Two things struck me about what
The Blind Spot was up to. The first is that, like A. Merritt in
The Moon Pool, the authors seem to be trying to rationalize the occult. As one character puts it, "In other words, Dr. Holcomb has certainly proved the occult by material means." Unfortunately, this rationalization is largely done by assertion, and the assertions frequently seem idiotic. Here's more of the statement I quoted from above:
'In other words, Dr. Holcomb has certainly proved the occult by material means. He has done it with a vengeance. In so doing he has left us in doubt as to ourselves; and unless he discovers the missing factor within the next few hours we are going to be in the anomalous position of knowing plenty about the next world, but nothing about ourselves.'
Since these characters largely disappear from the story at this point, it's hard to see if they ever regain certitude about themselves. Perhaps their loss of self-knowledge is what causes them to disappear! As to whether Dr. Holcomb discovers the missing factor, that's also hard to say. He gives an exposition on his discoveries at the end, explaining something like a parallel world system, but undermines his own theories with comments such as, "I throw out the idea mainly as a suggestion. It is not necessarily the true explanation."
Perhaps this is admirable agnosticism and a scientific call for further testing. What is being suggested, if I can follow the bafflegab, is that what we have heretofore perceived as occult or spiritual is in fact a blurry, limited perception of a parallel universe that exists inside the interstices of the very atoms that compose us. Or something like that. At least that's the explanation for all the mysterious goings-on in San Francisco in the early parts of the novel, although Hall never gets around to telling us whether it explains all gods and monsters and ghosts. Whatever the case, it's quite possible that early science fiction readers found this grounding of the spiritual in the material to be very exciting. From my perspective, the big problem is that Hall seems just as ignorant of the occult as he is of science.

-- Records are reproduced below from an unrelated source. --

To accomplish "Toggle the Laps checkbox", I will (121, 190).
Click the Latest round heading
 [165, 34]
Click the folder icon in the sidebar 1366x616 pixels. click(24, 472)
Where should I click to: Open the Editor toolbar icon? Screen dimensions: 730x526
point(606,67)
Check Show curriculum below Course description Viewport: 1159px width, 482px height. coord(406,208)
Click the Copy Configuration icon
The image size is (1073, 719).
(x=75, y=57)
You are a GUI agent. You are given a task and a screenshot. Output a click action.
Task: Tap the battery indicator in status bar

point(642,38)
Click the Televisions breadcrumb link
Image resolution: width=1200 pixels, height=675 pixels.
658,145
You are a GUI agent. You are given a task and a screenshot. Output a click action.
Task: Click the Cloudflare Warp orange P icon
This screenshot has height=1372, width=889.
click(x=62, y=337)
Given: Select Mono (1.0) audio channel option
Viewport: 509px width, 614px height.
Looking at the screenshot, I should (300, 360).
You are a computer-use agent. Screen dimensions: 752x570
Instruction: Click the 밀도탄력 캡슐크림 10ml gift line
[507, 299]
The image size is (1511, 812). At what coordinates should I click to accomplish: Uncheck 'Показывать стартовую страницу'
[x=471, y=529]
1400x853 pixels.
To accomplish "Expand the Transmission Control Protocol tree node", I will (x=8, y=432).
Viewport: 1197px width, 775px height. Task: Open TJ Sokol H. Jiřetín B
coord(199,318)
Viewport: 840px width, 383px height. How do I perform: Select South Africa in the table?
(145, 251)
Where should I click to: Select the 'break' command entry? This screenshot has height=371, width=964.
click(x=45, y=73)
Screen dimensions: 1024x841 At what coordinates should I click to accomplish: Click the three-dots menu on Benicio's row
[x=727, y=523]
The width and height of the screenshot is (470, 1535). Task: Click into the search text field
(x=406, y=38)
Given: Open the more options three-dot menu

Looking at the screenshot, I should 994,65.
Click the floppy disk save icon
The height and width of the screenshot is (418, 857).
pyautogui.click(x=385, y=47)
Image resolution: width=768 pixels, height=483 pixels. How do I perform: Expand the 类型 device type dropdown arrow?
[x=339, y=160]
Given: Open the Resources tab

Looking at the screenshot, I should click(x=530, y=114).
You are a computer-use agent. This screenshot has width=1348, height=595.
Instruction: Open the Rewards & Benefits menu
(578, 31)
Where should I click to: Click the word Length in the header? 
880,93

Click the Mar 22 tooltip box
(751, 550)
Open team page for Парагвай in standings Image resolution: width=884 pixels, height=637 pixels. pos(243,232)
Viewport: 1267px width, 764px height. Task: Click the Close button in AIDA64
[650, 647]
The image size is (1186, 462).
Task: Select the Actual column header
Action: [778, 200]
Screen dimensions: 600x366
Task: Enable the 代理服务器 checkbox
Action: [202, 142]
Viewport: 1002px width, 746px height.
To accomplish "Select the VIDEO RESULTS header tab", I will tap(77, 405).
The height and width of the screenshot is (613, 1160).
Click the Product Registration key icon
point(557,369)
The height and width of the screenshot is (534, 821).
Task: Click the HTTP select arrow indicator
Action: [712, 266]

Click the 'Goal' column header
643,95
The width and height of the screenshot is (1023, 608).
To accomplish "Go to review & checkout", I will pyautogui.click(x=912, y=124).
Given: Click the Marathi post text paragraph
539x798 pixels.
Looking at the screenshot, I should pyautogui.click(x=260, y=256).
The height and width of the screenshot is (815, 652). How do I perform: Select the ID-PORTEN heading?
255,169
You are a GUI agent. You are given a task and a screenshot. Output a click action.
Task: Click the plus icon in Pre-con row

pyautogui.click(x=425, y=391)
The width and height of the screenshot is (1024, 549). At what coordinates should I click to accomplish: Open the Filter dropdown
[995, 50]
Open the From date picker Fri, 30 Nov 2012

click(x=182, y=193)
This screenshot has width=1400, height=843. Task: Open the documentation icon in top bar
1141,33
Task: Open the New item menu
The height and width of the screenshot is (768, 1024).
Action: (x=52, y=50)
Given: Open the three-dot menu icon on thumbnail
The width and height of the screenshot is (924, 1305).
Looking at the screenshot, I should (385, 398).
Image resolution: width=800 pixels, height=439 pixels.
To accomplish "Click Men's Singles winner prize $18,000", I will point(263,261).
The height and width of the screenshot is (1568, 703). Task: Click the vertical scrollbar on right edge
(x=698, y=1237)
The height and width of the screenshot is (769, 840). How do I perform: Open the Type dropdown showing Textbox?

The other thing that struck me is that the parallel world we are shown in the latter part of the novel is, unlike the other worlds of Merritt or Burroughs, not derived from lost world literature. Perhaps it derives more from utopian concepts, although it is not presented as a utopia. Highly advanced, and yet specifically archaic in other ways. The society is relatively complex and conflicted. There is a millennial strain in it. There is interesting technology, and unexplained phenomena. It almost feels like something out of an Arthur C. Clarke novel. From my still limited reading in the era, this may have been a fresh approach to world-building -- a breakthrough -- although Flint was doing something similar in his Dr. Kinney stories, starting in 1919.